→ EXERCISE INSTRUCTIONS:
**a.** Write out the part of the blog excerpt starting with "If you or anyone" and going on through "more dot points).".
**b.** Answer these questions from the blog excerpt:
(i) Which website does the writer thank for its information and assistance?
(ii) Which magazine was the writer reading while thinking about the dream house?
(iii) Who is the husband taking to the barbershop?
**c.** Shorten the paragraph of the blog excerpt that begins "As shed-dwellers you can imagine", keeping its main facts.

→ TEXT:
● ● ● ● ● ● ●

What are you looking forward to this week?

Link up here and let us know what you're looking forward to.

Saturday, November 13, 2010

This Saturday I am grateful for...

In keeping with Maxabella Loves ‘this Saturday I am grateful for:
·         Modern medicine – hello anti-depressants!

·         For friends near and far, relatively new and those I’ve had for more or less half my life. For reading my posted-unposted-posted-unposted blog entry about the return of my little black cloud of depression. Who gave me ‘we’re thinking of you’, ‘we’ve been there’, ‘you’ll kick its butt’ words of encouragement and support. A kazillion thank yous

·         For my husband. The eternal optimist, the conqueror of problems head on. For him coming to realise that listening is helping, and that giving me a hug is a powerful black cloud combatant

·         For my boys for being joyful and silly and funny and loving. You’ll get me through.

·         For the Beyond Blue website for all its information and assistance. And especially for this little reminder about why I am prone to depression
             High-risk personality being: 
·         A lifelong worrier
·         A perfectionist
·         Sensitive to personal criticism
·         Unassertive
·         Self-critical and negative
·         Shy, socially anxious and having low self-esteem.

A good reminder so that I can keep those rampantly negative, nasty, pessimistic thoughts at bay
·         For all the blogs whose owners admit their own depression. So comforting to know we are not alone. For blogging full stop for giving an outlet to creativity, self-expression, a safe place

Today I am especially grateful that my husband is doing the grocery shopping (he is much better at it) and who is braving the barbershop with Mr 3 who vocally and vociferously detests getting his hair cut. Thanks Hon! x

If you or anyone you know is showing signs of anxiety of depression. Beyond Blue is a great resource. http://www.beyondblue.org.au



Friday, November 12, 2010

The house that Hooli (wants) built

As shed-dwellers you can imagine that the building of ‘the house’ is a common goal and much speculation goes into what kind of house we would like, what rooms we’d have and where, and especially how to take the most advantage of the almost 360 degree views (without spending $300,000 on glazing...). While pouring over my latest, gorgeous copy of Sanctuary Magazine (eco-builder wannabe porn) I have given some more thought to the idiosyncratic features I would like my ‘dream’ house to have (warning: more dot points).

·         My sons will have their own bathroom, 90% of the floor will be a drain. 10% of the floor will be a very narrow bridge between the door and the bath/shower. We will collect the greywater from the bath via the drain and that alone will sustain the 1 acre of semitropical rainforest on our hill. It is a complete circle of life – the mud they subsume into their clothing and skin from the property will be returned to the property.

● ● ● ● ● ● ●

→ RECORDED DATA:

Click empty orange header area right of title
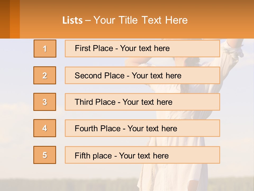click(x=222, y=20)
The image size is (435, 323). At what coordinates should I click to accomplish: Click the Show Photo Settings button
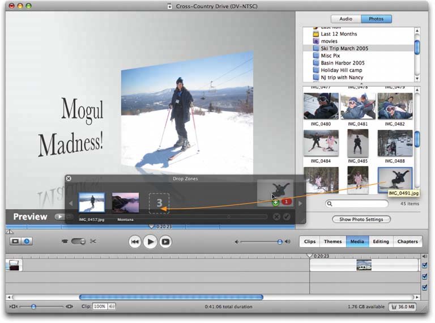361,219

● ● ● ● ● ● ●

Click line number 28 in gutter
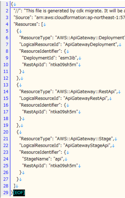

● ● ● ● ● ● ●

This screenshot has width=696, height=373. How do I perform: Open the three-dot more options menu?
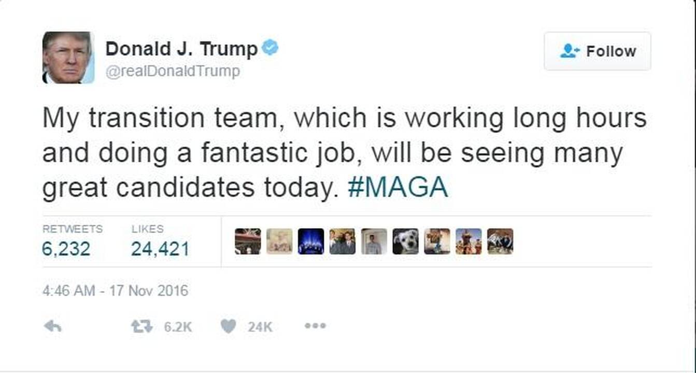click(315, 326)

● ● ● ● ● ● ●

→ LIST OF SOLUTIONS:
**a.**
If you or anyone you know is showing signs of anxiety of depression. Beyond Blue is a great resource. http://www.beyondblue.org.au



Friday, November 12, 2010

The house that Hooli (wants) built

As shed-dwellers you can imagine that the building of ‘the house’ is a common goal and much speculation goes into what kind of house we would like, what rooms we’d have and where, and especially how to take the most advantage of the almost 360 degree views (without spending $300,000 on glazing...). While pouring over my latest, gorgeous copy of Sanctuary Magazine (eco-builder wannabe porn) I have given some more thought to the idiosyncratic features I would like my ‘dream’ house to have (warning: more dot points).

**b.**
(i) The Beyond Blue website
(ii) Sanctuary Magazine
(iii) Mr 3

**c.** Because the family lives in a shed, building "the house" is a shared goal. They often talk about what kind of house they want, which rooms it would have and where, and how to make the most of the almost 360-degree views without spending $300,000 on glazing. Reading Sanctuary Magazine has led the writer to think more about the quirky features wanted in a dream house.